The actor died at his home in Santa Monica, California after a long illness. Bette Midler memory: Lucky to have him in my life

died Frederic Forrestthe resilient character actor best remembered for his portrayal of Jay Chef Hicks in Apocalypse Now (the aspiring chef from New Orleans who decides to accompany Willard, played by Martin Sheen, on his mission to kill Kurtz: victim of a night ambush, he is beheaded and his severed head thrown into Willard’s lap as he is being tortured by Kurtz) and for his Academy Award-nominated role as Huston Dyer, the Army sergeant who captures Bette Midler’s heart in The Rose (1979) by Mark Rydell. She was 86 years old. Forrest passed away yesterday, Friday June 23, at his home in Santa Monica after a long illness. what his friend, actor Barry Primus, told the Hollywood Reporter magazine. On Twitter, Midler called out Forrest an amazing actor and a brilliant person, I was lucky to have him in my life. He was at peace.

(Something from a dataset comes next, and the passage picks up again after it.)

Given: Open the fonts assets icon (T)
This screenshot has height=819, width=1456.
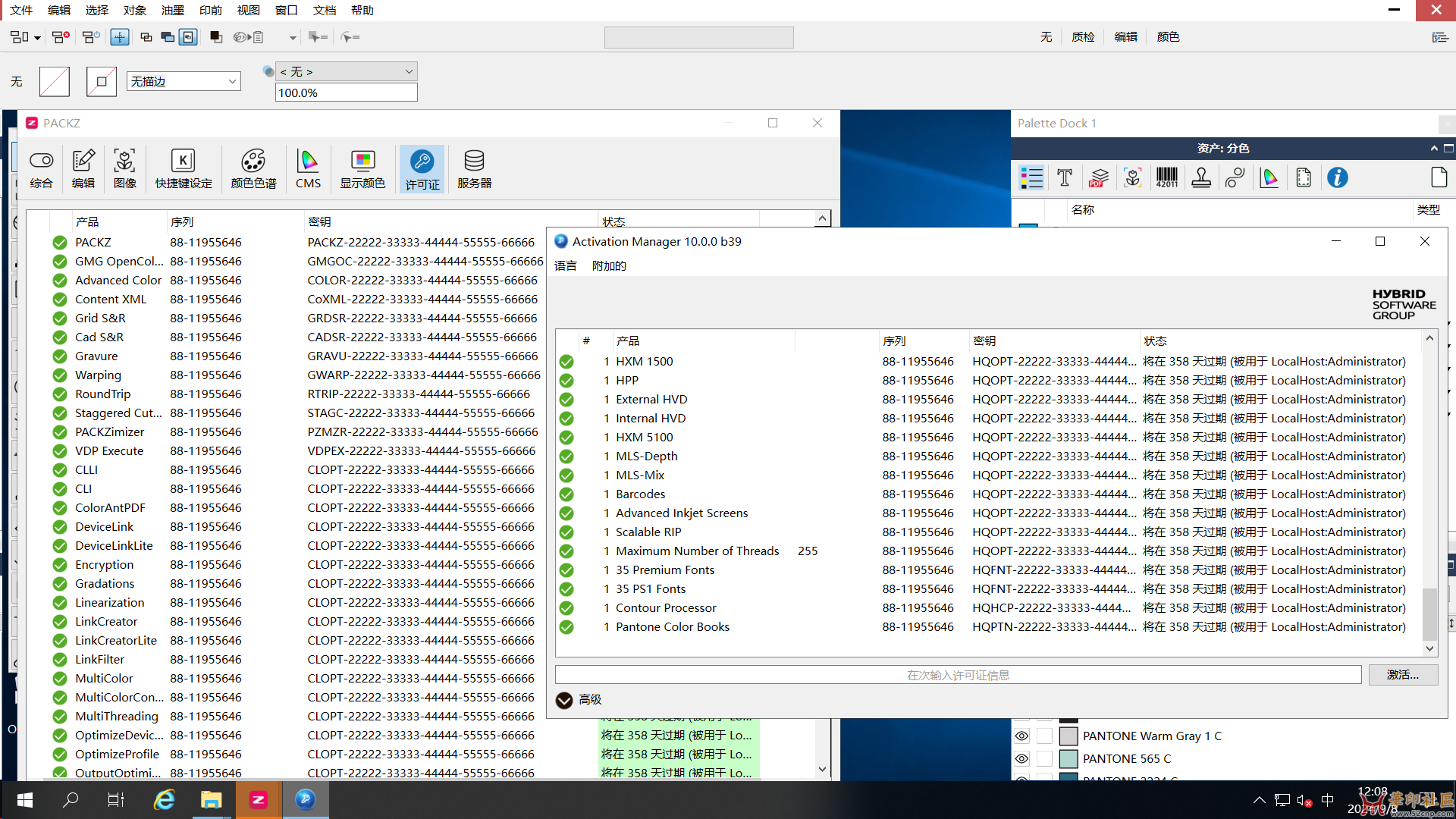Looking at the screenshot, I should [x=1065, y=178].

Although it has rarely been cast as heroForrest enjoyed a long career which includes films such as The Conversation (1974) Palme d’Or at the 1974 Cannes Film Festival, A Long Dream and Tucker (1988), all directed by Francis Ford Coppola, Missouri (1976), It Lives Again (1978), Valley Girl (1983), The Stone Boy (1984), The Big Deception (1990), Blonde Under Guard (1994), Lassie (1994), Point Blank (1998) and The Quality of Light (2003). His last appearance on screen was in the 2006 remake of All the King’s Menwith Sean Penn and Jude Law.

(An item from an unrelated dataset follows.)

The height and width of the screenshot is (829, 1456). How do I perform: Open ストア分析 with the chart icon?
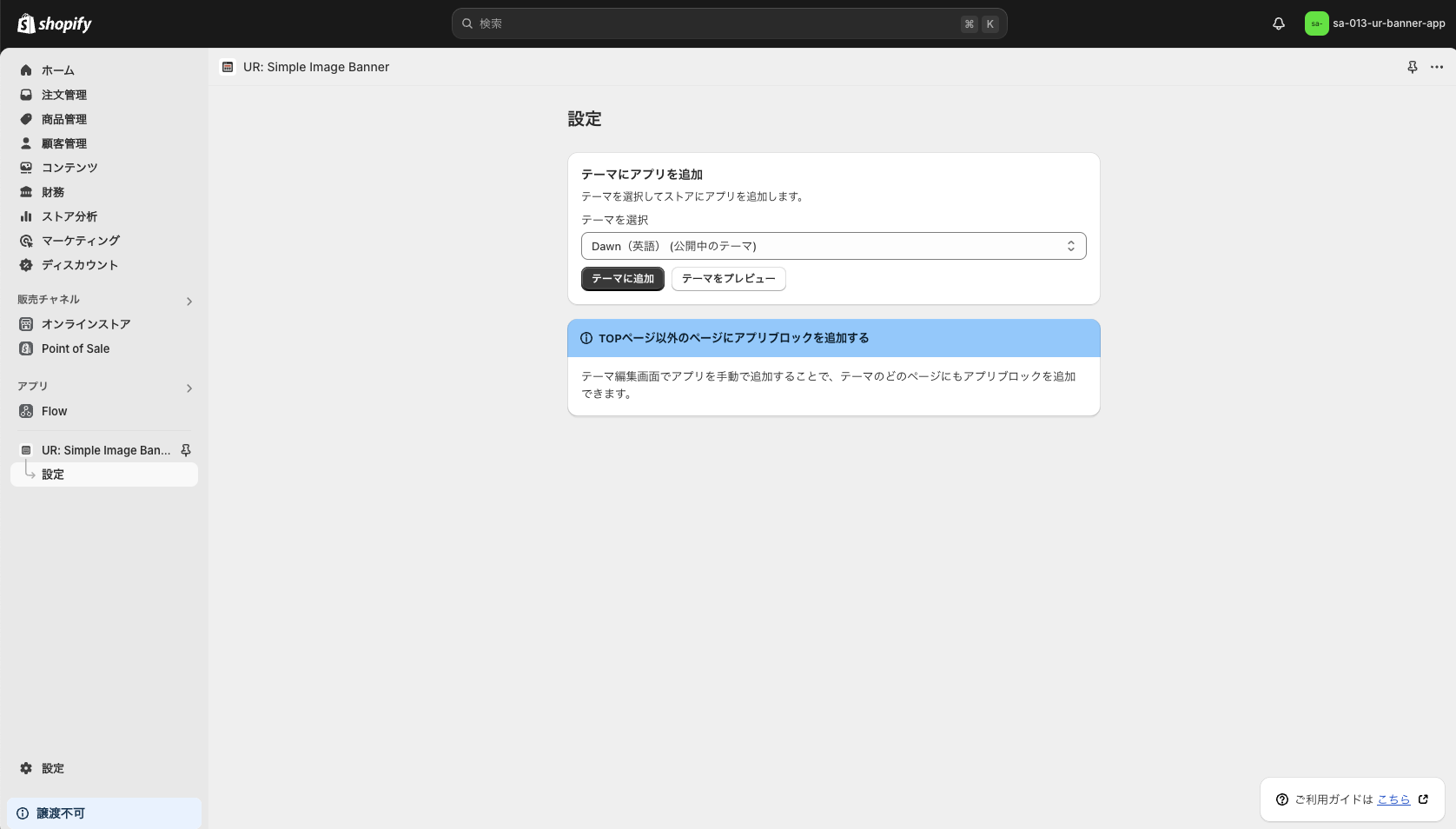tap(26, 216)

Forrest received the critical acclaim for his portraits of Petronius in Quo Vadis? (1985), the outlaw Blue Duck in the 1989 miniseries Lonesome Dove and private eye Lomax in the 1990 BBC miniseries Die Kinder. He also played Captain Richard Jenkins in 1987 in the first five episodes of The four of the police academy. Journalist and writer Aljean Harmetz, now 93, wrote in a 1979 New York Times profile of the actor: He was told that his film debut as an 18-year-old Indian boy in “When Legends Die” in 1973 it would make him a star; praised him as Cindy Williams’ enigmatic and deceitful lover “The conversation”; assured him that he would get an Emmy nomination for his portrayal of Larry, a normal boy locked up in a mental hospital as a retard, on the CBS TV series “Larry”. Forrest will be 43 this month and he has stopped believing in promises like these.